Vient ensuite, le séchage. Une étape primordiale qui prend environ quatre jours et s’organise sur différents étages de la bâtisse. Une fois sèches, les noix sont calibrées et triées grâce à d’énormes cylindres en rotation. Les noix sont alors automatiquement dirigées vers des trappes correspondant à leurs calibres sur lesquelles on peut lire 24, 28 ou encore 30. « Pour obtenir le label AOP, le diamètre minimal de la noix de Grenoble doit être d’au moins 28mm et son taux d’humidité naturel inférieur ou égal à 12 % pour les noix sèches. », affirme Bertrand. Les palettes de noix sont transportées dans le bâtiment voisin où elles seront triées une dernière fois, puis emballées pour être stockées. Classiquement vendues par filet, seules les noix en coque peuvent être labellisées.
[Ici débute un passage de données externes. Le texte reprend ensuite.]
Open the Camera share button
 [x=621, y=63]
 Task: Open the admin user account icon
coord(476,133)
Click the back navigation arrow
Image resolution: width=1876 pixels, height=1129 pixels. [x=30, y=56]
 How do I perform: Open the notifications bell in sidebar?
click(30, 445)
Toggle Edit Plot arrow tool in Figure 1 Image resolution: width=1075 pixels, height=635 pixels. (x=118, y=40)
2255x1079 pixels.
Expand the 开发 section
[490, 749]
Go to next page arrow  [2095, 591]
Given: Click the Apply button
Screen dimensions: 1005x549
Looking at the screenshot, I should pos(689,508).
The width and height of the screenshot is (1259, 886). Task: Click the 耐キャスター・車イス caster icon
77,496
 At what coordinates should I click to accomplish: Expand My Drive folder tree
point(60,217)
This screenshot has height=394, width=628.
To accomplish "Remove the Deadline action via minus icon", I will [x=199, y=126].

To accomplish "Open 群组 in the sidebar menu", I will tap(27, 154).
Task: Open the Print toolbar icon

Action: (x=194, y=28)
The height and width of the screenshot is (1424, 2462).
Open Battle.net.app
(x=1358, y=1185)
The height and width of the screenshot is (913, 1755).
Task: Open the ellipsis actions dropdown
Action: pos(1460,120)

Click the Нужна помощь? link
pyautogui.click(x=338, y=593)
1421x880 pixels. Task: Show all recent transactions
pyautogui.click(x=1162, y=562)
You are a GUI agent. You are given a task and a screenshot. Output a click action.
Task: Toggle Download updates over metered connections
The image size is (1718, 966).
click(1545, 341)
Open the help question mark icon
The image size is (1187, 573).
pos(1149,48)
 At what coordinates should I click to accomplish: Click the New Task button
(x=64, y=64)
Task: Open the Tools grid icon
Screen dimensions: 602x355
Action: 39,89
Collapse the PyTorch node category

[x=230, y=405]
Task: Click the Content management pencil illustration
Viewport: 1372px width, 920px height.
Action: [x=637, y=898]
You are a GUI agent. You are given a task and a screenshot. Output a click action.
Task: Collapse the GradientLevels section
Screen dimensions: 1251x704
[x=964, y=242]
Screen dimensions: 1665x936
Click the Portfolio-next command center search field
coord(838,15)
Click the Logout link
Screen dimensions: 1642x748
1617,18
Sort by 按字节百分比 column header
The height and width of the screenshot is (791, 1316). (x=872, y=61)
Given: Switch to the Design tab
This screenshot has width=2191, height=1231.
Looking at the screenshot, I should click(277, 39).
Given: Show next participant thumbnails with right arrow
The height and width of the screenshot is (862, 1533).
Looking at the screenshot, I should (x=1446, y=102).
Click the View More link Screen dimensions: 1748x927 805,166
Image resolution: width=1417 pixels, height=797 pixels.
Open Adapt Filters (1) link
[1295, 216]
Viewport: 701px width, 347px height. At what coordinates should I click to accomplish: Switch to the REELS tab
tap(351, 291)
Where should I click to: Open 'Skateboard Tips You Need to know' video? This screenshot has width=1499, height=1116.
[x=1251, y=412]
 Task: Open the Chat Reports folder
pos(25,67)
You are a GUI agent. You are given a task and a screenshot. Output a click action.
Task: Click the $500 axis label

C’est ici que s’achève pour moi la découverte des coulisses de la célèbre noix.

Si vous vous interrogez sur le devenir des noix plus petites ne répondant pas aux critères de l’AOP, sachez qu’elles seront tout de même vendues mais sans l’appellation ou sous forme de cerneaux. Ophélie, la compagne de Bertrand, a fait le choix de valoriser la noix en proposant des produits artisanaux. En 2021, elle imagine La Griniatée, une marque inscrite dans une démarche engagée. Les produits proposés sont confectionnés par des artisans locaux : Huile de noix, chouchous sucrés ou salés, beurre de noix… Difficile de ne pas se laisser tenter ! Du champ à l’assiette, cette famille n’a décidément pas fini de transmettre leur amour de la noix de Grenoble.